# XGBoost: Extreme Gradient Boosting

In [1]:
import pandas as pd
from sklearn.model_selection import train_test_split

# read the data
X_full = pd.read_csv('./train.csv', index_col='Id')
X_test_full = pd.read_csv('./test.csv', index_col='Id')

# remove rows with missing target
X_full.dropna(axis=0, subset=['SalePrice'], inplace=True)

# separate target from predictors
y = X_full.SalePrice
X_full.drop(['SalePrice'], axis=1, inplace=True)

# split dataset into training and validation data
X_train_full, X_valid_full,  y_train, y_valid = train_test_split(X_full, y, train_size=0.8, test_size=0.2, random_state=0)

# columns with relatively low cardinality
low_cardinality_cols = [col for col in X_train_full.columns if X_train_full[col].dtype == 'object' and X_train_full[col].nunique() < 10]

# numeric columns
numeric_cols = [col for col in X_train_full.columns if X_train_full[col].dtype in ['int64', 'float64']] 

# selected cols
selected_cols = low_cardinality_cols + numeric_cols
X_train = X_train_full[selected_cols].copy()
X_valid = X_valid_full[selected_cols].copy()
X_test = X_test_full[selected_cols].copy()

# one hot encode using pandas
X_train = pd.get_dummies(X_train)
X_valid = pd.get_dummies(X_valid)
X_test = pd.get_dummies(X_test)

X_train, X_valid = X_train.align(X_valid, join='left', axis=1)
X_train, X_test = X_train.align(X_test, join='left', axis=1)

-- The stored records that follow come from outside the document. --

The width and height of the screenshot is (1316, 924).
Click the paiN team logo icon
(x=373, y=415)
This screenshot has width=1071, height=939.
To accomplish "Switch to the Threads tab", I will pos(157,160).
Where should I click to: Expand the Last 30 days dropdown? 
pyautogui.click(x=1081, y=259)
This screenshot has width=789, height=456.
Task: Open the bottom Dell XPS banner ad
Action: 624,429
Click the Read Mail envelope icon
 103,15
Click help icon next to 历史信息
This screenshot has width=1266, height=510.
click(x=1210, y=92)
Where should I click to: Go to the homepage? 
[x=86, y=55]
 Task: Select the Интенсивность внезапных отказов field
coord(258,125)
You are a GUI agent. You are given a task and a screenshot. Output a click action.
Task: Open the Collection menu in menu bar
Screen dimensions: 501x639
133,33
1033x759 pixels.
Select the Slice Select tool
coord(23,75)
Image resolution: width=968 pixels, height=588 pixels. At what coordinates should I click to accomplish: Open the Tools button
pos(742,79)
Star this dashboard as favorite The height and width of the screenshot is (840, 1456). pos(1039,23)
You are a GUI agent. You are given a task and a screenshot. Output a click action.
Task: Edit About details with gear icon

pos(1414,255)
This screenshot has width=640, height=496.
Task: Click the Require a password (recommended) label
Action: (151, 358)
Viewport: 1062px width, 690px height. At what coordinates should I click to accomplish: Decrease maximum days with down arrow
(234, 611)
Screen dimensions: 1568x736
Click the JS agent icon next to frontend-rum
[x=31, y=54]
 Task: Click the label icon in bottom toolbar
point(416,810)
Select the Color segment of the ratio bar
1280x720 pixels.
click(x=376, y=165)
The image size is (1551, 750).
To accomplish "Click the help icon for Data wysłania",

### Build model with XGBoost

In [5]:
from xgboost import XGBRegressor
from sklearn.metrics import mean_absolute_error

my_model = XGBRegressor(random_state=0)
my_model.fit(X_train, y_train)
preds_1 = my_model.predict(X_valid)
print(f"MAE: {mean_absolute_error(y_valid, preds_1)}")

MAE: 17662.736729452055


### Improve model

In [16]:
model = XGBRegressor(n_estimators=500, learning_rate=0.05, early_stopping_rounds=5, n_jobs=4)
model.fit(X_train, y_train, eval_set=[(X_valid, y_valid)], verbose=False)
predictions = model.predict(X_valid)
print(f'MAE: {mean_absolute_error(y_valid, predictions)}')

MAE: 16802.965325342466


### Prediction on test data

In [18]:
predictions_test = model.predict(X_test)
output = pd.DataFrame({'Id': X_test.index, 'SalePrice': predictions_test})
output.to_csv('XGBoost_predictions.csv', index=False)

In [19]:
output.head()

Unnamed: 0,Id,SalePrice
0,1461,124070.335938
1,1462,151594.609375
2,1463,189254.25
3,1464,187754.9375
4,1465,196770.6875